Here, Doe (patient) sued Guthrie Clinic because one of the clinic's nurses (and sister-in-law of Doe's girlfriend) texted Doe's girlfriend about Doe's treatment for a sexually transmitted disease (STD). All of the patient's claims, including a claim for common law breach of fiduciary duty to maintain the confidentiality of personal health information, were dismissed by the lower court. Doe appealed the dismissal to the Second Circuit. 

The federal appellate court reversed the dismissal of the fiduciary breach claim, noting that New York courts have not addressed this situation. That is, there are no decisions in New York that specifically address whether a medical practice could be liable under a breach of fiduciary duty theory when its non-physician employee wrongfully discloses confidential medical information. Employers in New York generally are liable for the foreseeable actions of their employees which are within the scope of employment, but usually not when those actions are driven by personal reasons of the employee.

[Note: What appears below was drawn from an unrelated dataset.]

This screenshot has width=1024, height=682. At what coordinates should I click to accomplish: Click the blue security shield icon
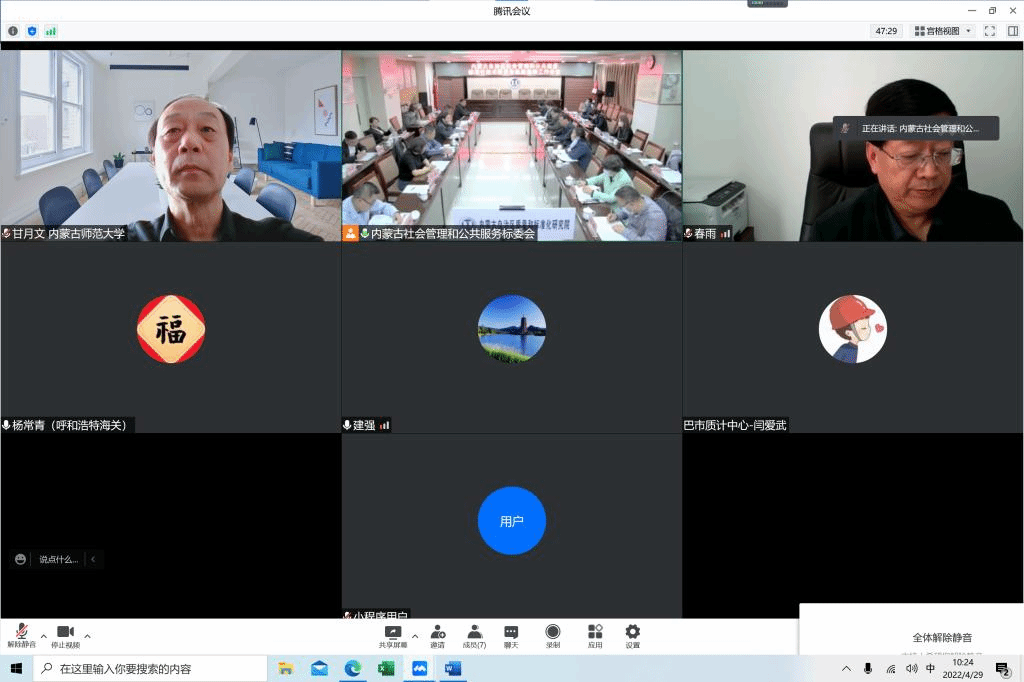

Under the facts in this case, New York's high court may find no cause of action exists, leaving patients/plaintiffs with one less avenue to sue. The risks and exposures remain, however, for health care providers who will incur significant costs defending these actions in court and addressing complaints before state and federal agencies. Strong policies and employee training  will not prevent patient claims and complaints, but they will help to put providers in a better position to defend their actions.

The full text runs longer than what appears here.